:: What is needed ::
Rewrite the lines below, swapping every "Instruction" for "Command" and keeping everything else the same.

:: Data to process ::
···
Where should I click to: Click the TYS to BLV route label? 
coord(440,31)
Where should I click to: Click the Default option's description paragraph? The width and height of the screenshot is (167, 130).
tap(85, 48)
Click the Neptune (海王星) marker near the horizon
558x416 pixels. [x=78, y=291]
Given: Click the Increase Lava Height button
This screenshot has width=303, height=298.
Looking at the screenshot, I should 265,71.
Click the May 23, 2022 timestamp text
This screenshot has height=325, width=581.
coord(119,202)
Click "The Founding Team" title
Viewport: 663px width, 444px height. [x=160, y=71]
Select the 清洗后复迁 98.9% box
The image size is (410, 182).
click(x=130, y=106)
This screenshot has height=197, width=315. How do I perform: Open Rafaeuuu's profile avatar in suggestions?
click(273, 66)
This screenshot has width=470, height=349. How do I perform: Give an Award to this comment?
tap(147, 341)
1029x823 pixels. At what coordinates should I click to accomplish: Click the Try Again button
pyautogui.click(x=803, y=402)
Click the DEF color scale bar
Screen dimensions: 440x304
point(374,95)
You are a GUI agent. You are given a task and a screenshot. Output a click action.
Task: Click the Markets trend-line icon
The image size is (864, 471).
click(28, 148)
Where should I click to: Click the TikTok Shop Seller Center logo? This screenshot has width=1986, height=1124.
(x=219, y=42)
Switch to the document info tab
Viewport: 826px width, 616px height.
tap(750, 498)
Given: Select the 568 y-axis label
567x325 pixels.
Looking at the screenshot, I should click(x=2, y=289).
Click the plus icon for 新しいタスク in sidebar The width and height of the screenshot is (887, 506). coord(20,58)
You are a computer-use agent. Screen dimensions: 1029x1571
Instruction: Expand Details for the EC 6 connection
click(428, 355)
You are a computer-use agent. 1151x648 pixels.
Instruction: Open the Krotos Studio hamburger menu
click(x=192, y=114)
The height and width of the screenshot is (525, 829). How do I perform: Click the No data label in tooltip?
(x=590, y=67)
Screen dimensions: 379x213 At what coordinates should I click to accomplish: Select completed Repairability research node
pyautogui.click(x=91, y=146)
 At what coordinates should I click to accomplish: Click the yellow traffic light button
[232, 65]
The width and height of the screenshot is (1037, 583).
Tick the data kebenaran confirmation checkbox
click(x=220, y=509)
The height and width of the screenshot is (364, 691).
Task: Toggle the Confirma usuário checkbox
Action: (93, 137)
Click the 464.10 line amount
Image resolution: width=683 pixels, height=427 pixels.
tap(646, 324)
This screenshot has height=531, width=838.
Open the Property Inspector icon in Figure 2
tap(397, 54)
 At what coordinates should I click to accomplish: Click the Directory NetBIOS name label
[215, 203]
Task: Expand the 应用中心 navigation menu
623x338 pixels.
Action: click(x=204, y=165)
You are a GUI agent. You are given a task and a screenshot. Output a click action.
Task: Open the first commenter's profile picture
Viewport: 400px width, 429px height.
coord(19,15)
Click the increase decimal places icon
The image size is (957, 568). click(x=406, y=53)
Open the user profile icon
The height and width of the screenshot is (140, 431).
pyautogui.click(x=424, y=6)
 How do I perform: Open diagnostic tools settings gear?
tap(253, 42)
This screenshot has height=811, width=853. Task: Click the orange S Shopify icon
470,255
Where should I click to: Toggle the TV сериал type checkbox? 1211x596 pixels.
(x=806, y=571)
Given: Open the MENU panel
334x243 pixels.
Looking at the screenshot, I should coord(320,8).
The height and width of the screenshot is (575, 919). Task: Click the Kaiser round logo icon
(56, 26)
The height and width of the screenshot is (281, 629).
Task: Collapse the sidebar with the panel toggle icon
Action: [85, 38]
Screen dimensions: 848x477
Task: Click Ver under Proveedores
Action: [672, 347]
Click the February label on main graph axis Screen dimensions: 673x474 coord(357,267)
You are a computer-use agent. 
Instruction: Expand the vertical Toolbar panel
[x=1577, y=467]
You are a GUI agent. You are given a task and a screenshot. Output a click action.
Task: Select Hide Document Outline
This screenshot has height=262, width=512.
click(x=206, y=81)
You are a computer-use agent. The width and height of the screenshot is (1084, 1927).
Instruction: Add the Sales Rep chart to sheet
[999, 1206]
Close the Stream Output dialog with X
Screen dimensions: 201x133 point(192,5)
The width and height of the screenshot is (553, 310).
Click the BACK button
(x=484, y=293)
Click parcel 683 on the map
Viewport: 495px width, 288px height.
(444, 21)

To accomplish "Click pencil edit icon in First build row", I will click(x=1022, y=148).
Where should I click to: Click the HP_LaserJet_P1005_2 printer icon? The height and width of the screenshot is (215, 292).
···
:: Answer below ::
Where should I click to: Click the TYS to BLV route label? 
coord(440,31)
Where should I click to: Click the Default option's description paragraph? The width and height of the screenshot is (167, 130).
tap(85, 48)
Click the Neptune (海王星) marker near the horizon
558x416 pixels. [x=78, y=291]
Given: Click the Increase Lava Height button
This screenshot has width=303, height=298.
Looking at the screenshot, I should 265,71.
Click the May 23, 2022 timestamp text
This screenshot has height=325, width=581.
coord(119,202)
Click "The Founding Team" title
Viewport: 663px width, 444px height. [x=160, y=71]
Select the 清洗后复迁 98.9% box
The image size is (410, 182).
click(x=130, y=106)
This screenshot has height=197, width=315. How do I perform: Open Rafaeuuu's profile avatar in suggestions?
click(273, 66)
This screenshot has width=470, height=349. How do I perform: Give an Award to this comment?
tap(147, 341)
1029x823 pixels. At what coordinates should I click to accomplish: Click the Try Again button
pyautogui.click(x=803, y=402)
Click the DEF color scale bar
Screen dimensions: 440x304
point(374,95)
You are a GUI agent. You are given a task and a screenshot. Output a click action.
Task: Click the Markets trend-line icon
The image size is (864, 471).
click(28, 148)
Where should I click to: Click the TikTok Shop Seller Center logo? This screenshot has width=1986, height=1124.
(x=219, y=42)
Switch to the document info tab
Viewport: 826px width, 616px height.
tap(750, 498)
Given: Select the 568 y-axis label
567x325 pixels.
Looking at the screenshot, I should click(x=2, y=289).
Click the plus icon for 新しいタスク in sidebar The width and height of the screenshot is (887, 506). coord(20,58)
You are a computer-use agent. Screen dimensions: 1029x1571
Command: Expand Details for the EC 6 connection
click(428, 355)
You are a computer-use agent. 1151x648 pixels.
Command: Open the Krotos Studio hamburger menu
click(x=192, y=114)
The height and width of the screenshot is (525, 829). How do I perform: Click the No data label in tooltip?
(x=590, y=67)
Screen dimensions: 379x213 At what coordinates should I click to accomplish: Select completed Repairability research node
pyautogui.click(x=91, y=146)
 At what coordinates should I click to accomplish: Click the yellow traffic light button
[232, 65]
The width and height of the screenshot is (1037, 583).
Tick the data kebenaran confirmation checkbox
click(x=220, y=509)
The height and width of the screenshot is (364, 691).
Task: Toggle the Confirma usuário checkbox
Action: (93, 137)
Click the 464.10 line amount
Image resolution: width=683 pixels, height=427 pixels.
tap(646, 324)
This screenshot has height=531, width=838.
Open the Property Inspector icon in Figure 2
tap(397, 54)
 At what coordinates should I click to accomplish: Click the Directory NetBIOS name label
[215, 203]
Task: Expand the 应用中心 navigation menu
623x338 pixels.
Action: click(x=204, y=165)
You are a GUI agent. You are given a task and a screenshot. Output a click action.
Task: Open the first commenter's profile picture
Viewport: 400px width, 429px height.
coord(19,15)
Click the increase decimal places icon
The image size is (957, 568). click(x=406, y=53)
Open the user profile icon
The height and width of the screenshot is (140, 431).
pyautogui.click(x=424, y=6)
 How do I perform: Open diagnostic tools settings gear?
tap(253, 42)
This screenshot has height=811, width=853. Task: Click the orange S Shopify icon
470,255
Where should I click to: Toggle the TV сериал type checkbox? 1211x596 pixels.
(x=806, y=571)
Given: Open the MENU panel
334x243 pixels.
Looking at the screenshot, I should coord(320,8).
The height and width of the screenshot is (575, 919). Task: Click the Kaiser round logo icon
(56, 26)
The height and width of the screenshot is (281, 629).
Task: Collapse the sidebar with the panel toggle icon
Action: [85, 38]
Screen dimensions: 848x477
Task: Click Ver under Proveedores
Action: [672, 347]
Click the February label on main graph axis Screen dimensions: 673x474 coord(357,267)
You are a computer-use agent. 
Command: Expand the vertical Toolbar panel
[x=1577, y=467]
You are a GUI agent. You are given a task and a screenshot. Output a click action.
Task: Select Hide Document Outline
This screenshot has height=262, width=512.
click(x=206, y=81)
You are a computer-use agent. The width and height of the screenshot is (1084, 1927).
Command: Add the Sales Rep chart to sheet
[999, 1206]
Close the Stream Output dialog with X
Screen dimensions: 201x133 point(192,5)
The width and height of the screenshot is (553, 310).
Click the BACK button
(x=484, y=293)
Click parcel 683 on the map
Viewport: 495px width, 288px height.
(444, 21)

To accomplish "Click pencil edit icon in First build row", I will click(x=1022, y=148).
Where should I click to: Click the HP_LaserJet_P1005_2 printer icon? The height and width of the screenshot is (215, 292).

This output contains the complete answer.